Ну, а что он готовил Семиречью, обширному краю, изнывавшему под его палаческим диктатом?
В судебном деле рассказывается, как Анненков намеревался «осчастливить» этот край. План его сводился к тому, чтобы создать свое независимое «государство»: занять Верный, организовать новое казачье войско, стать полным диктатором.
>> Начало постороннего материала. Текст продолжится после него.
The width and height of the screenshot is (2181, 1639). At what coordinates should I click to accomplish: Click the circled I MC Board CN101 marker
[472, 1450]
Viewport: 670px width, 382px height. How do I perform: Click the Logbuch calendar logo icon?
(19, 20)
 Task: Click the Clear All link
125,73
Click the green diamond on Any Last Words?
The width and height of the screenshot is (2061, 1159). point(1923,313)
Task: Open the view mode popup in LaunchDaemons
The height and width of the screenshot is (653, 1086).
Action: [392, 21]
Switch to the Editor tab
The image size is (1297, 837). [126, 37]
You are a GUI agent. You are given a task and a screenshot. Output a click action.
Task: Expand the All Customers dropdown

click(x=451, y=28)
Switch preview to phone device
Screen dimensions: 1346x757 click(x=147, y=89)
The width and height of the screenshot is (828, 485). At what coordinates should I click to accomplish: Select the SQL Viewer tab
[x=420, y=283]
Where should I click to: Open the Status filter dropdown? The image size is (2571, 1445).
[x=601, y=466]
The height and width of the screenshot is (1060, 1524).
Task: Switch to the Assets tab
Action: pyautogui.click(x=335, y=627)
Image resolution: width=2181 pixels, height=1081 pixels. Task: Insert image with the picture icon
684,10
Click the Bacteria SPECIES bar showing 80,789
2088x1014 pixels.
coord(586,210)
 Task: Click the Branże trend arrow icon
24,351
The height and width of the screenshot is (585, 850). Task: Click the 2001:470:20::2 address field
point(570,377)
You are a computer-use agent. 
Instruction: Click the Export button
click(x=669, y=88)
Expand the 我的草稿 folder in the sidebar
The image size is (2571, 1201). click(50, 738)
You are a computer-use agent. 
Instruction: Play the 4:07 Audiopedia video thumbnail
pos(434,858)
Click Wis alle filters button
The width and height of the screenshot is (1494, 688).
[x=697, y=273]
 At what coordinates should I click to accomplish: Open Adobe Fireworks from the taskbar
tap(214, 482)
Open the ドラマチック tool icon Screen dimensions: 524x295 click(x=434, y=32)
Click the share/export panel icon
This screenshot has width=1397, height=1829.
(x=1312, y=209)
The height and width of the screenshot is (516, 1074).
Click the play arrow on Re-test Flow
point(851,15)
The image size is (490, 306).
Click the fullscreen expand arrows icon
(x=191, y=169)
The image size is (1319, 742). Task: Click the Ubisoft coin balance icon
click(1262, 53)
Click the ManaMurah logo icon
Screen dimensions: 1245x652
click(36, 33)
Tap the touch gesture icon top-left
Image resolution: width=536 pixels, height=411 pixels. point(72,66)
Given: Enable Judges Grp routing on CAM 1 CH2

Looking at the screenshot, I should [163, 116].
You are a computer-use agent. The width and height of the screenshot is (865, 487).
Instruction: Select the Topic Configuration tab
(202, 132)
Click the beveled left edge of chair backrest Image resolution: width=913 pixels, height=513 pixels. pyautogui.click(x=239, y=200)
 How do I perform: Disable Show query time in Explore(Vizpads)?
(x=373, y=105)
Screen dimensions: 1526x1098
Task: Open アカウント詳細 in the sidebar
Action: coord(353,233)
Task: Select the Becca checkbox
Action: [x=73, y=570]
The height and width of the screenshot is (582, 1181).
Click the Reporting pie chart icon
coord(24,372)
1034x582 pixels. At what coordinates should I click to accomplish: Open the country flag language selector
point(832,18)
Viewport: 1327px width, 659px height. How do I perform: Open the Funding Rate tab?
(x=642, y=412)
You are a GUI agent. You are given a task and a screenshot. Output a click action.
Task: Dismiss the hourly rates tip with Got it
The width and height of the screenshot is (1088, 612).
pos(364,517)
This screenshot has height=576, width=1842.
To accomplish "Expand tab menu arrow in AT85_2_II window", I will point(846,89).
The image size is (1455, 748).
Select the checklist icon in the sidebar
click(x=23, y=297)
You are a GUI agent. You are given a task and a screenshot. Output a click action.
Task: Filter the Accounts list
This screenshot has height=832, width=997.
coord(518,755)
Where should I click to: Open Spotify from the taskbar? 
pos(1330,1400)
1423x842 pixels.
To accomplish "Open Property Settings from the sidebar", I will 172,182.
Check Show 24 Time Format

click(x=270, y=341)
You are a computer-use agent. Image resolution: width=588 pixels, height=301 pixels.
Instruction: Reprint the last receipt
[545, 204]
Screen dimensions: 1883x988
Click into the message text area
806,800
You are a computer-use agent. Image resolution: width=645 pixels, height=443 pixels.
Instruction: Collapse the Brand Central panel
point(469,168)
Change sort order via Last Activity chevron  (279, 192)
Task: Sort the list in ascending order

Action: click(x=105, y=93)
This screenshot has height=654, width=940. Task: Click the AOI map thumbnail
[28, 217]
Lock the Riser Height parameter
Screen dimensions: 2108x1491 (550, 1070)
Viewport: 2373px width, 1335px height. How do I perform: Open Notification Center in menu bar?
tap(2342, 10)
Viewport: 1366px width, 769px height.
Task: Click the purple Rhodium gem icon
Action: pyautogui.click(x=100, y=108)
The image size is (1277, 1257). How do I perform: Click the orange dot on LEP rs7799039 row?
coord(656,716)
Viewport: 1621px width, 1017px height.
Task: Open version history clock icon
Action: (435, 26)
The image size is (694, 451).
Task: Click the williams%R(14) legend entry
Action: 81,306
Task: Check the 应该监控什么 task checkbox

На процессе в Семипалатинске выступали три общественных обвинителя. Каждый из них не только побывал там, где знали правду об анненковской деспотии, но и запасся богатейшим багажом сведений — социальных, политических, чисто военных о белогвардейской контрреволюции, колчаковщине, интервенции, атаманах, о начале и конце анненковщины. Обвинители хорошо знали мемуарную литературу, новейшие труды советских исследователей, были знакомы с периодикой русской белой эмиграции.
Суждения их прозвучали предельно четко:
— Мы судим Анненкова не за убеждения. У нас есть еще, к сожалению, немало старичков, которые никак не могут расстаться со сладкими мечтами о восстановлении монархии. Этих мечтателей судит и переубеждает сама жизнь. Мы судим Анненкова не за монархизм в мыслях, а за монархизм, конкретно проявленный в действиях, за крайне опасные действия по восстановлению царского режима...
Военная коллегия подвела, естественно, итог кровавому пути Б. В. Анненкова и его ближайшего сподвижника Н. А. Денисова: оба они были приговорены к высшей мере наказания — расстрелу.
Так закончилась одна из наиболее мрачных страниц колчаковщины.